Study shows that the thin exosphere is gas liberated by millennia of bombardment.
The Moon’s tenuous atmosphere is created by meteorite impacts, according to a study using Apollo rock samples.
In the 1980s, astronomers discovered the Moon hosts a very thin atmosphere known as the exosphere.
Given how much of the exosphere escapes, something must be continuously replenishing the atoms from which it’s made.
It’s thought that the gas is liberated from surface rocks, either through ion sputtering, where the solar wind bombards the soil, releasing atoms into the exosphere, or through continuous bombardment by micrometeorites, a process known as impact vaporisation.
What the study found
Orbital studies by the Lunar Atmosphere and Dust Environment Explorer (LADEE) found that during meteor showers the number of atoms in the exosphere increased.

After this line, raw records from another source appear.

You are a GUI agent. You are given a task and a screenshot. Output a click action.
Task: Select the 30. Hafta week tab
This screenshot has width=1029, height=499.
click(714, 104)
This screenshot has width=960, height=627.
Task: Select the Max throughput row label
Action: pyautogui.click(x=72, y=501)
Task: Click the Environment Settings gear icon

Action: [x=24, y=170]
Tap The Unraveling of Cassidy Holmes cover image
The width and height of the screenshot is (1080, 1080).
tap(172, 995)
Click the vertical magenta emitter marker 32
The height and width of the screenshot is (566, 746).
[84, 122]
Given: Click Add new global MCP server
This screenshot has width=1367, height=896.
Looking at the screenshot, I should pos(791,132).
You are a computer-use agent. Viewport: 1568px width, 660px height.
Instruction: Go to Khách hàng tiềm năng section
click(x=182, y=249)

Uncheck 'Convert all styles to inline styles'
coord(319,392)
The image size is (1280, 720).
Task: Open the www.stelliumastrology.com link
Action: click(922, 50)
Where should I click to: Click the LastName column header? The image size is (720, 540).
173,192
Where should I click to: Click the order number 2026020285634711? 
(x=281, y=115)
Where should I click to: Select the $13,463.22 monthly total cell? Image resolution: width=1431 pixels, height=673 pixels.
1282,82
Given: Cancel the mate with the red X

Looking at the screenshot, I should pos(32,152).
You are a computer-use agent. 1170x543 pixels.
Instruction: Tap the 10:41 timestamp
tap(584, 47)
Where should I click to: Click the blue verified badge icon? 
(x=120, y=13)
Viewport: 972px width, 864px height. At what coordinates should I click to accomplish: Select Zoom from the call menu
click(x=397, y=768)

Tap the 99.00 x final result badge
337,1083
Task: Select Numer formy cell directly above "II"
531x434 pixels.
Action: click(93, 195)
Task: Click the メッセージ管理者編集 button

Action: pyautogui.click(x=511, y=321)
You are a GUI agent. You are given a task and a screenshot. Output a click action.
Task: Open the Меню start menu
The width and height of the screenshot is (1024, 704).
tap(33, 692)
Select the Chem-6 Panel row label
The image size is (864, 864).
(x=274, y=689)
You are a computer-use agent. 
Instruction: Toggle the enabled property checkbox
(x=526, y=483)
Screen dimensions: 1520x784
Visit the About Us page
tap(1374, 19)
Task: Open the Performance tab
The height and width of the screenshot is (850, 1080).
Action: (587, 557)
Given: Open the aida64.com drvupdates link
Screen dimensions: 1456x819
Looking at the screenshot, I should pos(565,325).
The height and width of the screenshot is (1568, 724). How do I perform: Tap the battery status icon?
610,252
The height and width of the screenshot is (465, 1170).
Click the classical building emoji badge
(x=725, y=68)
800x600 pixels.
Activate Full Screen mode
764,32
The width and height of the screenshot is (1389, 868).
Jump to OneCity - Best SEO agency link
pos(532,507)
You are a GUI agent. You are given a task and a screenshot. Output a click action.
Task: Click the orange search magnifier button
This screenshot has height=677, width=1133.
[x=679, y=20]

But it also found that the number changed during an eclipse, when the Moon was shielded from the Sun.
This suggested both methods play a role, but not how big that role might be.
To investigate, a team of geologists turned to samples gathered by the Apollo missions.
They examined the lunar material for potassium and rubidium, elements that vaporise easily and have several isotopes, meaning they have multiple atoms with different weights.
When released, the lighter isotopes should be more readily lofted into the exosphere, while the heavier ones are more likely to settle on the surface.
“With impact vaporisation, most of the atoms would stay in the lunar atmosphere, whereas with ion sputtering, a lot of atoms would be ejected into space,” says Nicole Nie from MIT, who led the study.
“We now can quantify the role of both processes to say that the relative contribution of impact vaporisation versus ion sputtering is about 70:30 or larger.
“Meteorite impact vaporisation is the dominant process that creates the lunar atmosphere.”